Lock‑Free Transactions and Cache Switching: MVCC Techniques for Key‑Value Stores

Lock‑Free Transactions and Cache Switching

ACID is the cornerstone of relational databases, but its classic transaction model often cannot meet the performance, scale, and availability demands of modern large‑scale and NoSQL systems. Consequently, custom or semi‑transactional models are replacing the traditional approach.

Atomic Cache Switch with Read‑Committed Isolation

A simple method suitable for read‑heavy workloads (e.g., e‑commerce data updates) loads all data into a cache and uses a proxy that interacts with two caches, A and B, following these steps:

Only one cache is active at any time; the proxy routes all requests to the active cache.

When updating, new data is loaded into the inactive cache.

The switch flag is toggled so the proxy starts directing reads to the newly active cache.

If "non‑repeatable reads" are allowed, the old cache can be cleared immediately; otherwise the proxy maintains a list of in‑flight transactions and routes their requests to the old cache until all those transactions commit or abort, after which the old data is removed.

Partial Cache Switch for Incremental Updates

The same principle can be extended to three caches to support partial updates:

Read requests go to the primary cache ("PRIMARY").

New or updated entries are written to a "NEW" cache; keys of deleted items go to a "DELETE" cache.

During commit, a global flag tells the proxy to check "NEW" and "DELETE" first; if the data is not found there, it falls back to "PRIMARY".

After commit, changes from "NEW" and "DELETE" are merged back into "PRIMARY" in a non‑atomic way.

The global flag is then reset, and all reads return to the primary cache.

Optionally, the old data can be copied to another cache to enable rollback, even for full‑scale updates.

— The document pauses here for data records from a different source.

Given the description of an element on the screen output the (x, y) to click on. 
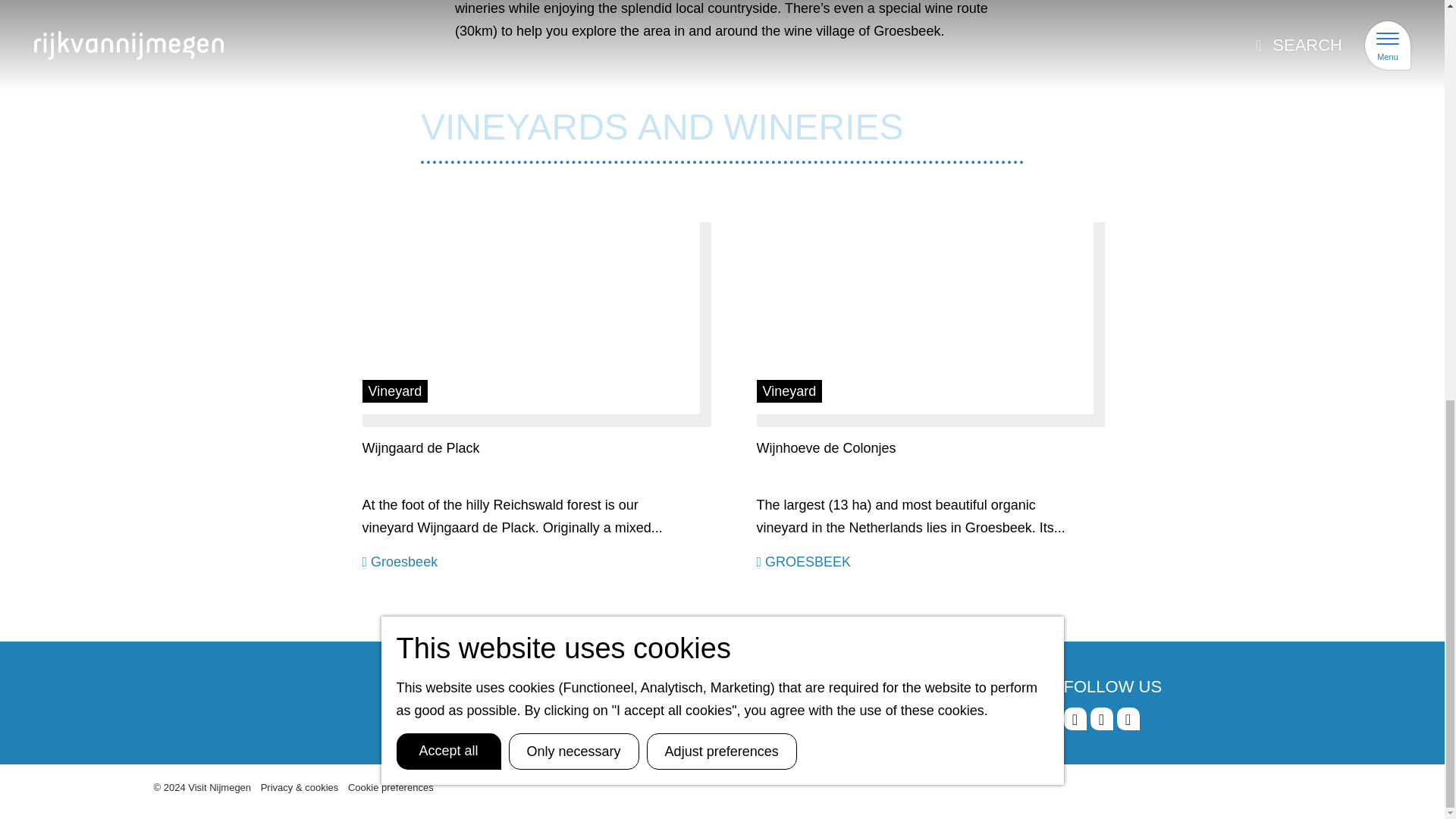
Cookie preferences (390, 787)
PINTEREST VISIT NIJMEGEN (1127, 718)
INSTAGRAM VISIT NIJMEGEN (1101, 718)
FACEBOOK VISIT NIJMEGEN (1074, 718)
Given the description of an element on the screen output the (x, y) to click on. 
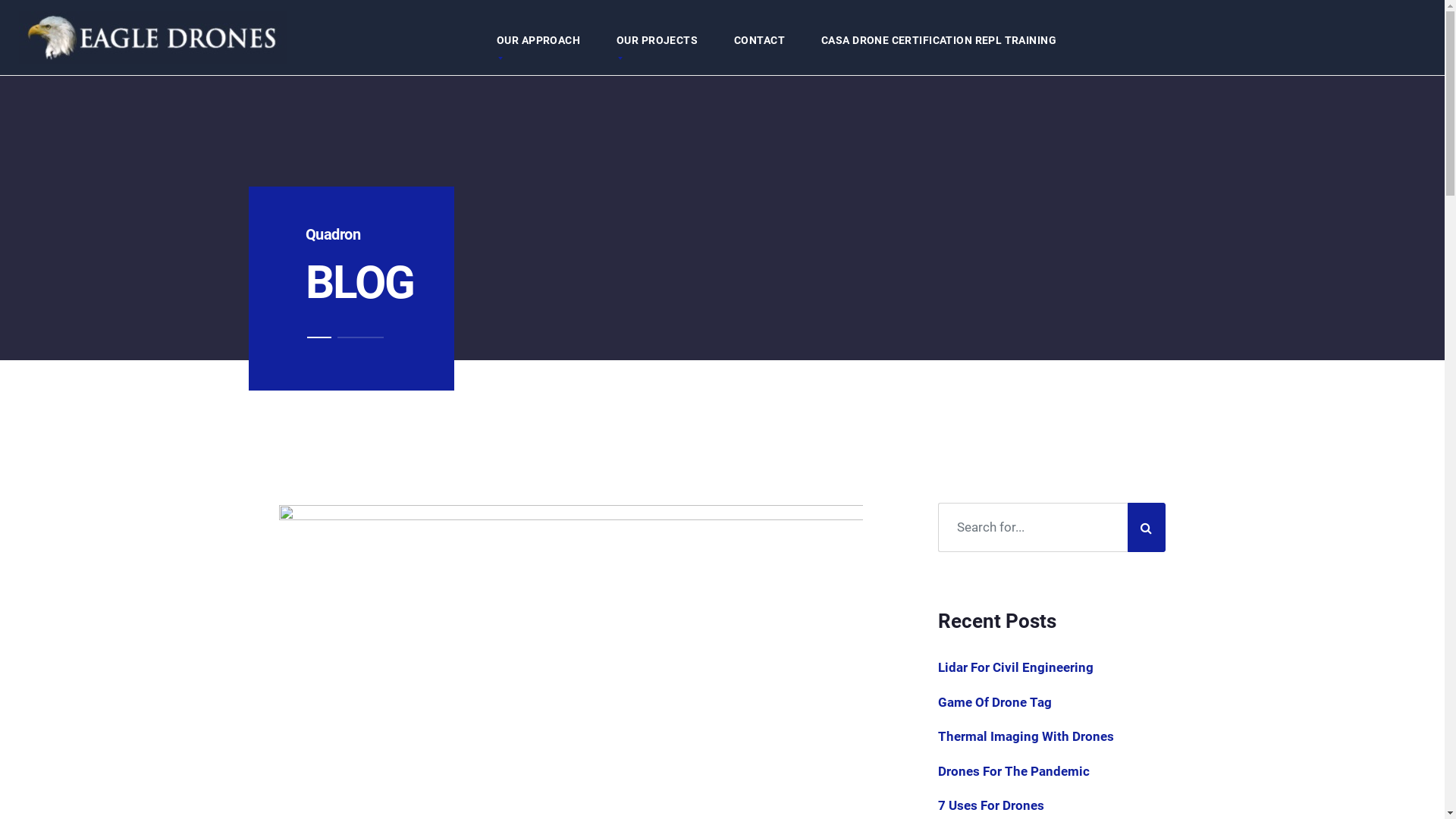
Drones For The Pandemic Element type: text (1012, 770)
OUR PROJECTS Element type: text (656, 40)
CONTACT Element type: text (759, 40)
7 Uses For Drones Element type: text (990, 804)
Game Of Drone Tag Element type: text (994, 701)
CASA DRONE CERTIFICATION REPL TRAINING Element type: text (938, 40)
Lidar For Civil Engineering Element type: text (1014, 666)
Thermal Imaging With Drones Element type: text (1025, 735)
OUR APPROACH Element type: text (538, 40)
Given the description of an element on the screen output the (x, y) to click on. 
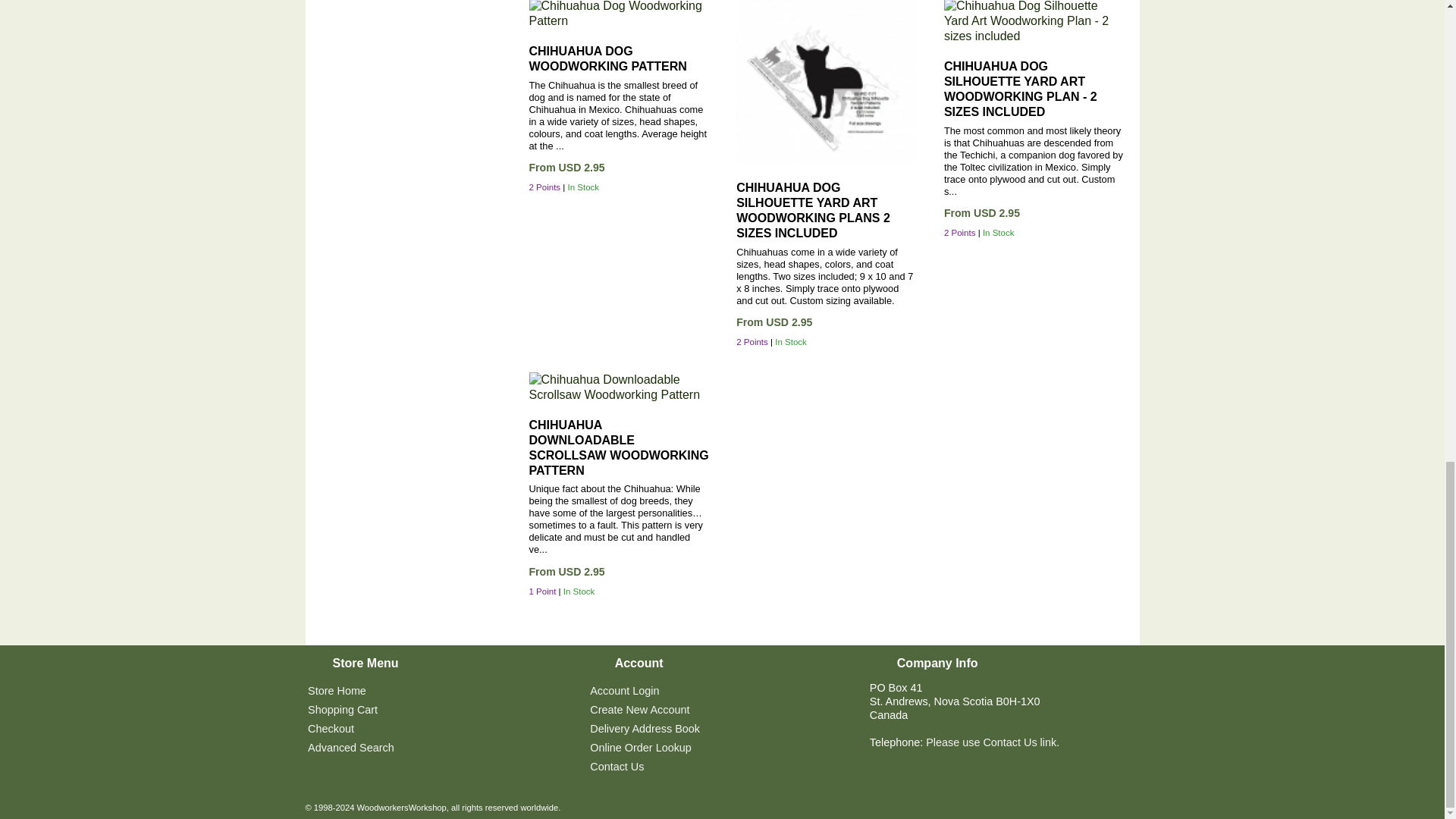
Chihuahua Downloadable Scrollsaw Woodworking Pattern (619, 387)
Chihuahua Dog Woodworking Pattern (608, 58)
Chihuahua Downloadable Scrollsaw Woodworking Pattern (619, 447)
Chihuahua Dog Woodworking Pattern (619, 14)
CHIHUAHUA DOWNLOADABLE SCROLLSAW WOODWORKING PATTERN (619, 447)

MVCC Transaction Model (Repeatable‑Read Isolation)

Isolation can be achieved by versioning each data item, similar to PostgreSQL's MVCC. Each transaction receives a globally unique, monotonically increasing transaction ID (XID). Every cache entry stores two timestamps, xmin and xmax, assigned as follows:

When a transaction creates an entry, xmin is set to its XID and xmax is null.

When a transaction deletes an entry, xmin stays unchanged and xmax is set to the deleting transaction's XID; the entry remains in the cache but is marked as deleted.

When a transaction updates an entry, the old version receives xmax equal to the updating transaction's XID, and a new version is inserted with xmin set to that XID and xmax null (effectively a delete‑plus‑insert).

An entry is visible to a transaction if both conditions hold: xmin is set and ≤ the current transaction's XID. xmax is null, or equals the XID of an uncommitted/aborted transaction, or is > the current transaction's XID.

Both xmin and xmax can carry a bit indicating whether the transaction was committed or aborted, enabling the visibility check.

Drawbacks include the complexity of cleaning up obsolete versions because different transactions may see different versions. Two common strategies mitigate this:

Store all versions in the same key‑value space without limit and run a background process to reclaim old versions, either on a schedule or triggered by reads/writes.

Keep only the latest version in the primary key‑value space; older versions are stored elsewhere in a fixed‑size area. The latest version points to the previous one, but the chain cannot be traversed arbitrarily, and very old versions may be discarded, causing lookup failures for transactions that need them.